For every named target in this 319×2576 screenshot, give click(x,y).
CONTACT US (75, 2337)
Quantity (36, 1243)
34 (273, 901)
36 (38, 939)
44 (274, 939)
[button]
----
Each line of the material above should be restated word for word.

*Solution for this task*:
For every named target in this 319×2576 screenshot, give click(x,y).
CONTACT US (75, 2337)
Quantity (36, 1243)
34 (273, 901)
36 (38, 939)
44 (274, 939)
[button]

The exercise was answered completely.